I sit here thinking about my 3 mile run tomorrow. I remember when that was considered a long run. Now it is a welcome short day in my training. It is supposed to be a tempo run. I am going to try and run it as a speed workout. I probably shouldn’t, but I am going for a PR tomorrow. That will be a time of 27:25 or better.
Saturday I had a great 9.7 mile run. I did something at the end of the run that I am going to try this weekend during my long run. I drank a Coke right at the end. I de-fizzed it and drank it slowly. It seemed to keep me perked up and I did not have any stomach problems. I am looking for a possible replacement for sport gel/gu/beans during my half marathon. I have tried some Sport Beans and PowerBar Gel, both of which seemed to help tremendously. But, neither are available here that I have found. Coke is everywhere though, so maybe that will be a better choice.

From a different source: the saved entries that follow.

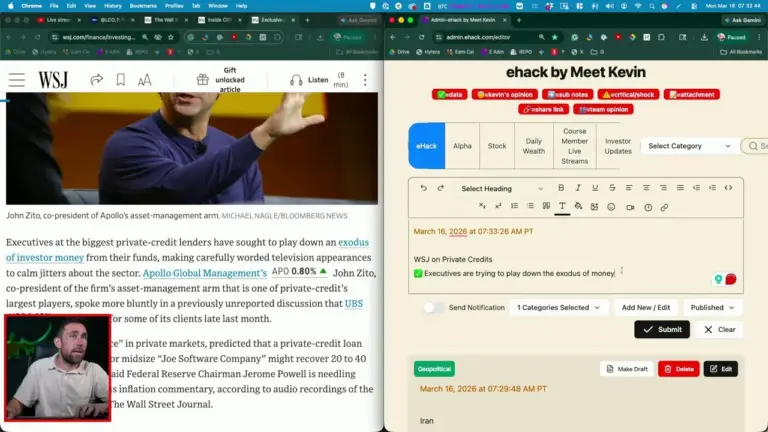Click the red Delete button on Geopolitical post
The height and width of the screenshot is (432, 768).
click(679, 369)
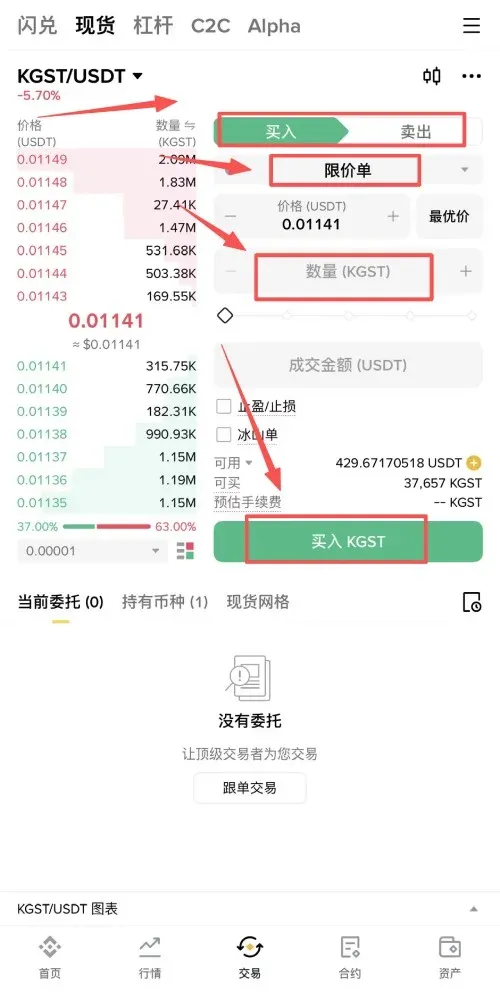The height and width of the screenshot is (993, 500).
Task: Switch to the 杠杆 margin tab
Action: pyautogui.click(x=153, y=26)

Monday I had a great 3 mile speed workout. I ran 200 meter intervals at an average pace of 56 seconds per interval. That is a speed of 7:30 per mile on those fast parts. I ran slowly for 200 meters between each speed section at a 10:13 pace, which is still pretty snappy for me. I ran a total of 3 miles.
My last 2 runs have been great runs. That is a nice thing to be able to say based on the fact that last week my runs were getting difficult.